Für den früheren Generalleutnant der pakistanischen Armee und jetzigen Leiter des Instituts für strategische Studien in Islamabad, Syed Zakir Ali Zaidi, kommt die Konversionsdiskussion für Zentralasien ohnehin zu früh. Zunächst einmal sei in dieser Region eine Politik der Entspannung erforderlich, die friedliche, nachbarschaftliche Beziehungen in Zentralasien, beispielsweise zwischen Indien und Pakistan, vertraglich fixiere. Eine solche Politik eröffne dann auch Chancen, die Verteidigungshaushalte zu reduzieren.

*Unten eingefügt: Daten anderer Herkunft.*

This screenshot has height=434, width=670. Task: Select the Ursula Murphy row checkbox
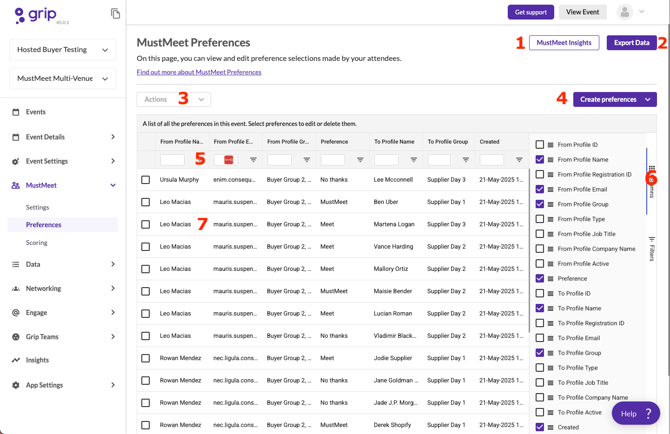146,180
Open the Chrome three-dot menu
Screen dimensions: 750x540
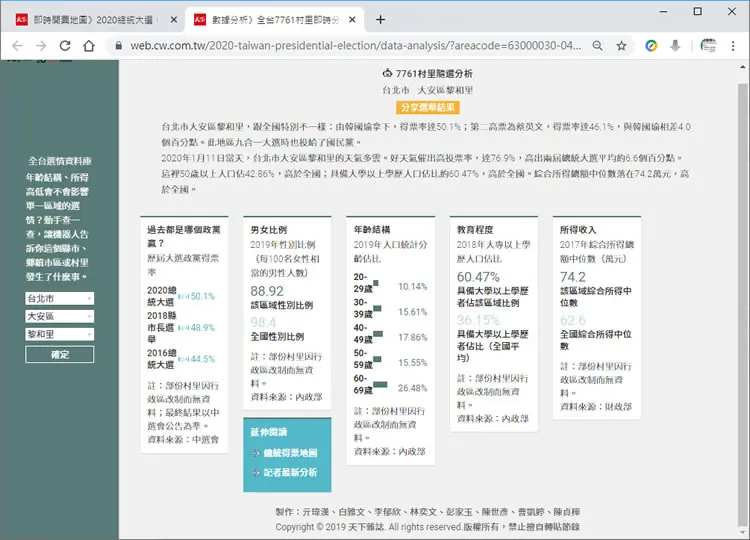click(x=733, y=46)
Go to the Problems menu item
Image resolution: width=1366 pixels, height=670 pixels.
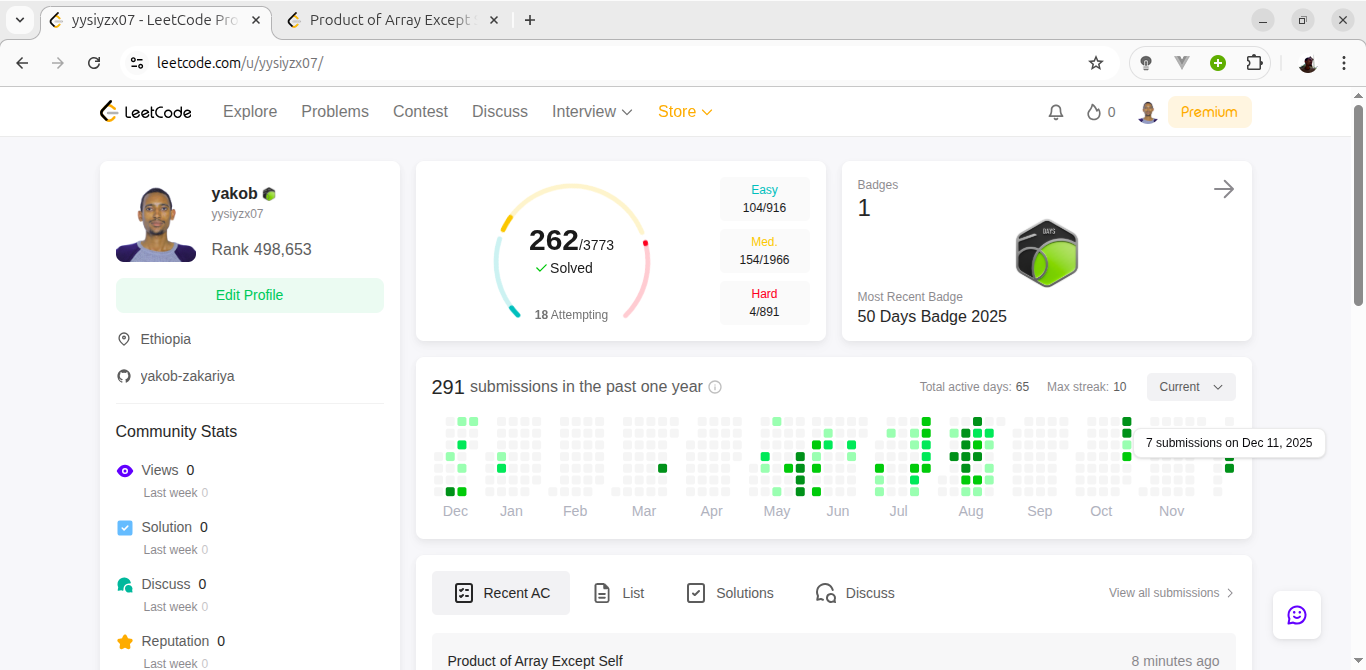(335, 112)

Daß die drastische Reduzierung der Militärausgaben zunächst einmal mehr Probleme macht als der Status quo, wurde in Dortmund in vielen Referaten angesprochen. Ein Berater des russischen Präsidenten Jelzin sprach davon, daß der Umbau der ehemals sowjetischen Rüstungsindustrie möglicherweise 150 Milliarden Dollar kosten werde. Daß bei den ökonomischen Problemen in den ehemaligen Staaten des Warschauer Pakts noch eine „Friedensdividende“ für die ärmsten Länder dieser Welt abfallen könnte, ist so gut wie ausgeschlossen. Nach den Worten des Hamburger Friedensforschers H.-J. Gießmann, beschäftigte die sowjetische Rüstungsindustrie etwa acht Millionen Menschen. Die Hälfte des verarbeitenden Gewerbes produzierte nichts als Waffen und ein Drittel der Devisenerlöse erwirtschaftete die Sowjetunion ausschließlich durch den Rüstungsexport. Daß Konversion die Nachfolgestaaten der Sowjetunion vor ungleich größere Probleme stellt als die westlichen Lander, wird deutlich, wenn man die entsprechenden Zahlen aus den USA heranzieht. In der amerikanischen Rüstungsindustie, die am Exporterlös des Landes mit nur einem Prozent beteiligt ist, arbeiten 3,2 Millionen Menschen. 5 Prozent des verarbeitenden Gewerbes produziert Militärgerät. Insgesamt ist die Abhängigkeit vom militärischen Sektor zwar ungleich geringer, die amerikanischen Rüstungskonzerne reagieren jedoch auf wegfallende Aufträge umgehend mit Entlassungen. Der amerikanische Konversionsexperte Prof. S. Melman stellte fest, die Manager der amerikanischen Rüstungskonzerne seien ohne Fortbildung zur Konversion unfähig: „Die schließen einfach die Betriebe.“

Von Ausnahmen abgesehen, sieht es auch in der Bundesrepublik nicht viel anders aus. Philipp Appelt, Betriebsratsvorsitzender eines Rüstungsbetriebes in Köln, schilderte am Mittwoch abend anschaulich den vergeblichen Kampf um Konversion in „seinem“ Betrieb. Appelt, seit 1986 Mitglied im Arbeitskreis „Alternative Produktion“ der IG Metall sprach auf einer Veranstaltung der Dortmunder Friedensinitiativen, die als „kritische Begleitkonferenz“ zur UNO-Tagung gedacht war. Alle Vorschläge zur Umstellung auf zivile Produkte seien bis 1989 regelmäßig vom Management zurückgewiesen worden. „Erst seit 1989 gibt es ein Umdenken.“ Seither würden 10 Prozent des Umsatzes mit zivilen Produkten erzielt. Letztlich sei die Umstellung viel zu spät erfolgt, denn von den Anfang 1990 noch 1.010 Beschäftigten seien gerade noch 530 übrig geblieben. „Fatalismus macht sich breit“, so Appelt.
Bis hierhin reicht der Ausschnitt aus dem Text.